Marly McBride and her four kids, ages one through seven, are on a strict schedule during this stay-at-home order.
“We start with morning exercise, then we go into academic time,” she said.
The plan includes reading, lunch and playing outside, but she says there has been a lack of direction from the West Placer Unified School District.
“There are a lot of fears, are my kids going to be prepared for the upcoming year?” McBride said.
It’s a fear district leaders have across the board.
Equity is a big factor as districts roll out their distance learning plans.
In Natomas Unified School District, 230 families don’t have access to WiFi, so 1,500 WiFi hot spots are on order.

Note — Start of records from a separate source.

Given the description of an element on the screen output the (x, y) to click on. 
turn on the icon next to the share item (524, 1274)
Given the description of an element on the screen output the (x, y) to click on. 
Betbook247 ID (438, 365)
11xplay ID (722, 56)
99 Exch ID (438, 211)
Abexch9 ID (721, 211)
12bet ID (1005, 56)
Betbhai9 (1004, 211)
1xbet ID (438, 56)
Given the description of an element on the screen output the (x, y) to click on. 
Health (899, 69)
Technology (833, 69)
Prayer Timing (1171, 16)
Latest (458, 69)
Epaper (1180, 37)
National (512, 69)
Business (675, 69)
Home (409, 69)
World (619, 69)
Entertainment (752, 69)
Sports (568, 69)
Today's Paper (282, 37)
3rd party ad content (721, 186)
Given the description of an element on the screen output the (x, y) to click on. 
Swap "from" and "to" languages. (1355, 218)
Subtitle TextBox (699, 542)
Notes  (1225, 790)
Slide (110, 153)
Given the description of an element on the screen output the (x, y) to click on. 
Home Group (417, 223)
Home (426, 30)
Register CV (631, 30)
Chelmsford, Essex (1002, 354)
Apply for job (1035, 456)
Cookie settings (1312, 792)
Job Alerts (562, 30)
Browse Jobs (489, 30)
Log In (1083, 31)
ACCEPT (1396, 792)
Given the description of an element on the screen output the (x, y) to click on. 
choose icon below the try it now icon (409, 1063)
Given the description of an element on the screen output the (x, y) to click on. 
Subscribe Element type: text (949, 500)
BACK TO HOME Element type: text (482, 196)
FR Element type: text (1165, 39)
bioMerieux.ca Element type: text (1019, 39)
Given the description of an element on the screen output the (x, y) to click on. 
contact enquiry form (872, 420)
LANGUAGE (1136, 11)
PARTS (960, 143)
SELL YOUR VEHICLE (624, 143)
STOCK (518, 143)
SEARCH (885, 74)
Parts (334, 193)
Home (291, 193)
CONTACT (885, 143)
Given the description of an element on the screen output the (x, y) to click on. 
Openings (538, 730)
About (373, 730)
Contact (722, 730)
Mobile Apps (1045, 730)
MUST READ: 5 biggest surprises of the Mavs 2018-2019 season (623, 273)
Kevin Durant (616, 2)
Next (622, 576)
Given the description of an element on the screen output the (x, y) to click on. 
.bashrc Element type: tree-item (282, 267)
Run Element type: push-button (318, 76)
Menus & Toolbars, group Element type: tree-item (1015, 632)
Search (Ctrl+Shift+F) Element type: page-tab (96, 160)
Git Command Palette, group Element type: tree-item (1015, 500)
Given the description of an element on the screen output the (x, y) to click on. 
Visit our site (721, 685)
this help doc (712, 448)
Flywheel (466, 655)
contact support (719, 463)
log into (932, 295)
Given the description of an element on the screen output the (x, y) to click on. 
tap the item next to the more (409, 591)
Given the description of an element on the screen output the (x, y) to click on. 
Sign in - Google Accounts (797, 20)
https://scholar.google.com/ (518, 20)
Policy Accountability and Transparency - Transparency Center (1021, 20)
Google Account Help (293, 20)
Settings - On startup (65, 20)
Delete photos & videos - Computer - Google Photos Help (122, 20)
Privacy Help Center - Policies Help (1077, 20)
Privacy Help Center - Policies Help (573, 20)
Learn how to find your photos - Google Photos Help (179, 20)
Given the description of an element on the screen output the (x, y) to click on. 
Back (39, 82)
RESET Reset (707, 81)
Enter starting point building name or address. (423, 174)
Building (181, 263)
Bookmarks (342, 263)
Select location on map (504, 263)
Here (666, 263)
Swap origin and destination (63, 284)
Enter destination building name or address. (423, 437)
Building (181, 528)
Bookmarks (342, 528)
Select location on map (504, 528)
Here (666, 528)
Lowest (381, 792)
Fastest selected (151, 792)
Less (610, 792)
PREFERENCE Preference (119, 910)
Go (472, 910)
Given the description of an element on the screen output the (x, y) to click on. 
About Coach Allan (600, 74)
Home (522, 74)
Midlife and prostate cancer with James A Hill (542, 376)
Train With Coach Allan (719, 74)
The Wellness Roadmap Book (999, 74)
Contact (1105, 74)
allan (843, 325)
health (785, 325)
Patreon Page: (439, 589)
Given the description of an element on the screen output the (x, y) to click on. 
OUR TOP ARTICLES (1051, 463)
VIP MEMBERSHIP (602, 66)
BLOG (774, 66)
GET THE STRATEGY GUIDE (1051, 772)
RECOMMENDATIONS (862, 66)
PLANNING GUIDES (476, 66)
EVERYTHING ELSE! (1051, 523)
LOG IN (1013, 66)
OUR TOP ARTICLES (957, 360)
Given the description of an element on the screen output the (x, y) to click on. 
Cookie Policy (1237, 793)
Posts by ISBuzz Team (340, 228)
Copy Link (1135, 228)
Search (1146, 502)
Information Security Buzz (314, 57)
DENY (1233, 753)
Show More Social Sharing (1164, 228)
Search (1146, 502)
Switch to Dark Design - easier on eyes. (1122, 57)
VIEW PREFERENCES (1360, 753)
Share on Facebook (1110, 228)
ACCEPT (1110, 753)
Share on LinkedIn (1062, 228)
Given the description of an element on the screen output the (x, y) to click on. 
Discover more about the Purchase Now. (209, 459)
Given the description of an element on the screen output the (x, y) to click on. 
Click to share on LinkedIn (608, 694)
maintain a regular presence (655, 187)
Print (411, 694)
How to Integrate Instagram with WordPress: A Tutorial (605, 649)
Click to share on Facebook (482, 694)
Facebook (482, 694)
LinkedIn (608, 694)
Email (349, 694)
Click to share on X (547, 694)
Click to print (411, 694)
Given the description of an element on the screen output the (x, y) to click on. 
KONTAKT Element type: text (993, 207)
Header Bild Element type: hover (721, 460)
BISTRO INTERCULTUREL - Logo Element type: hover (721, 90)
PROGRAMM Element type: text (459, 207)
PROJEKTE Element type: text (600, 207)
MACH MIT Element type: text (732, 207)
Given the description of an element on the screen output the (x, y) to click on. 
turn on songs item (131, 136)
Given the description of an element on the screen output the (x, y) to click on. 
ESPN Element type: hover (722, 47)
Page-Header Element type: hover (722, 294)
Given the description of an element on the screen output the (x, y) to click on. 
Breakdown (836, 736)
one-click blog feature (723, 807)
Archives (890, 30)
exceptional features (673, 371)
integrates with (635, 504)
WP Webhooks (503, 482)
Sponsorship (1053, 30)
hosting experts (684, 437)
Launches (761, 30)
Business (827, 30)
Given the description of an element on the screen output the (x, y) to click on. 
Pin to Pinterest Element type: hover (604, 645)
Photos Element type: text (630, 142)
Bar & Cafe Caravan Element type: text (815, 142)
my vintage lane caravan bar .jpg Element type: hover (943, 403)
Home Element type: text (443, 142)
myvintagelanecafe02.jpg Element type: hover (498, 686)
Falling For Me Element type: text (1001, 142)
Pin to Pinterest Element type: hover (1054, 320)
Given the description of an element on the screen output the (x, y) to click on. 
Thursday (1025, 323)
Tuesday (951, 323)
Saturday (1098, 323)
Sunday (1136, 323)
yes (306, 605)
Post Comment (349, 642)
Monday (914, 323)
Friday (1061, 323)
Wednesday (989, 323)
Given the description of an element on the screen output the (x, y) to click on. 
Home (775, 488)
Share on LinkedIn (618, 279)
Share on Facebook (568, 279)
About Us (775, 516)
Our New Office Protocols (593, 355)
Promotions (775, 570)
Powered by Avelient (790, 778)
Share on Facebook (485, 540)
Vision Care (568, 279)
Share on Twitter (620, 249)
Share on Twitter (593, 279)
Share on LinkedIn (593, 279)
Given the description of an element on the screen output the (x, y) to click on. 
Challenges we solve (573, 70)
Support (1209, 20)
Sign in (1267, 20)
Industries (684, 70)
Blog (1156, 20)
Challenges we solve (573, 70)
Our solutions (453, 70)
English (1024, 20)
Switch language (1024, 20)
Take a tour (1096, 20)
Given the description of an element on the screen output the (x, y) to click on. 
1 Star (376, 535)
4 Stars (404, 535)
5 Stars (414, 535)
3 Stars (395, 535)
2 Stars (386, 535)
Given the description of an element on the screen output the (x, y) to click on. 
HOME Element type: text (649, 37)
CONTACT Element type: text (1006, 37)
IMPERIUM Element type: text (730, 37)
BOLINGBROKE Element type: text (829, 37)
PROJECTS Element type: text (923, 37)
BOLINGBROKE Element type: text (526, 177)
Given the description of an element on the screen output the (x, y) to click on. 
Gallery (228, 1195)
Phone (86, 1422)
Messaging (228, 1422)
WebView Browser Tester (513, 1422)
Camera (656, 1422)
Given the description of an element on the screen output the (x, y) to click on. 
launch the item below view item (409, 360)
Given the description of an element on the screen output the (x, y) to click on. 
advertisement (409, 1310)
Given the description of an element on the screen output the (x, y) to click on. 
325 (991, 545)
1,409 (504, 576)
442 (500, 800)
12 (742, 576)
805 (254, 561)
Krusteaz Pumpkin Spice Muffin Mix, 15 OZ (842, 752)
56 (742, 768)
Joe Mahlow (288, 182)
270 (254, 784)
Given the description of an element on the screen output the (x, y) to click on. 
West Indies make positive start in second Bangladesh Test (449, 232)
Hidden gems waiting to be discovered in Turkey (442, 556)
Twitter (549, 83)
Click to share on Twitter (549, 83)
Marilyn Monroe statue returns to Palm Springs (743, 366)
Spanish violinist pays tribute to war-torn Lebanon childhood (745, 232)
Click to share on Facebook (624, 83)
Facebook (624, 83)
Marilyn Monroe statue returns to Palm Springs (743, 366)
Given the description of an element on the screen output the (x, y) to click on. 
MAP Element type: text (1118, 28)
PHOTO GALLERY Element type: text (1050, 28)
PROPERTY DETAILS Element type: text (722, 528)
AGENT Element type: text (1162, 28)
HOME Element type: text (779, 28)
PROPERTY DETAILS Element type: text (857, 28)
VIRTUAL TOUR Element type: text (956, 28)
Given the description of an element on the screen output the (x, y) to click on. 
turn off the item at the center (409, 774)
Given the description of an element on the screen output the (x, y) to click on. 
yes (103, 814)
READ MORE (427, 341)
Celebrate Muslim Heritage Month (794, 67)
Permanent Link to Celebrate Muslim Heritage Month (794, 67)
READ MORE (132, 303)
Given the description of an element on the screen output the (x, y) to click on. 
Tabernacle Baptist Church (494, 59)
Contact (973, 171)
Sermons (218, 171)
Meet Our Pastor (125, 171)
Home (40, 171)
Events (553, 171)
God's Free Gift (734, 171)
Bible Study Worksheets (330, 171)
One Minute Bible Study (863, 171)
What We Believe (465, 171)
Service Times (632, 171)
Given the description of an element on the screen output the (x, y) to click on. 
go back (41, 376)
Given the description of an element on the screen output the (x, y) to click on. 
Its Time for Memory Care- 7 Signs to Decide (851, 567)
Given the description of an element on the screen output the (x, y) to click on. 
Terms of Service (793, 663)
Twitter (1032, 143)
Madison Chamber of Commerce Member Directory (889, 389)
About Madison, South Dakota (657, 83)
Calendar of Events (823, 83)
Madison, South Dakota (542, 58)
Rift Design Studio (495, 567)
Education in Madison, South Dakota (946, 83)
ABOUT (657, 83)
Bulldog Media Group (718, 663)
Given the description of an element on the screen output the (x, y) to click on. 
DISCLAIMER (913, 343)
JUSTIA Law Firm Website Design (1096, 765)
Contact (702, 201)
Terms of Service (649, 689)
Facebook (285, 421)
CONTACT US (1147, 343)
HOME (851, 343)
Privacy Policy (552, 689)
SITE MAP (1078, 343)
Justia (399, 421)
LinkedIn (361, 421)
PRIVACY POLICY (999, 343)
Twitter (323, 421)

“I can’t deny there’s going to be some kind of gap,” said Superintendent Chris Evans.
He says teachers require hours of training on how to use online platforms like Zoom and Google Classroom. After spring break, leaders say they’ll be trained on five weeks of online curriculum.
The Natomas Unified School District also came to an agreement that says your students’ grades can’t drop during this online learning period. They’re also working to help catch kids up come fall.
“Our students, with the exception of seniors, are going to move from each grade level. If they are third graders this year, they will be fourth graders next year,” said Chris Evans, Superintendent.
The danger of kids falling behind is a reality in the Sacramento City Unified School District. Leaders say kids right now are not learning and are in need of social support. Now, there’s a sense of urgency in getting a plan and a program in place.
“We have a district that serves very needy students, almost three out of four students are low income,” said Superintendent Jorge Aguilar. “We are working around the clock right now to make sure we have the proper equipment and devices so eventually, we are in a position where we are deploying all of that.”
The Elk Grove Unified School District announced it will finish the rest of the school year online. The district, which is the biggest in Northern California, made its announcement to close a week ahead of other Sacramento area districts.
Third-quarter grades are now closed, but there is an appeal process for parents. Leaders say students will get a fresh start moving into this “online quarter.”
Leaders acknowledge the disruption this curriculum can cause in the home.
“Where parents can help out is working with their student on emotional learning, we have lots of activities on our website, and not to worry too much about what might be lost, this is really extraordinary times,” said Xanthi Pinkerton with the Elk Grove School District.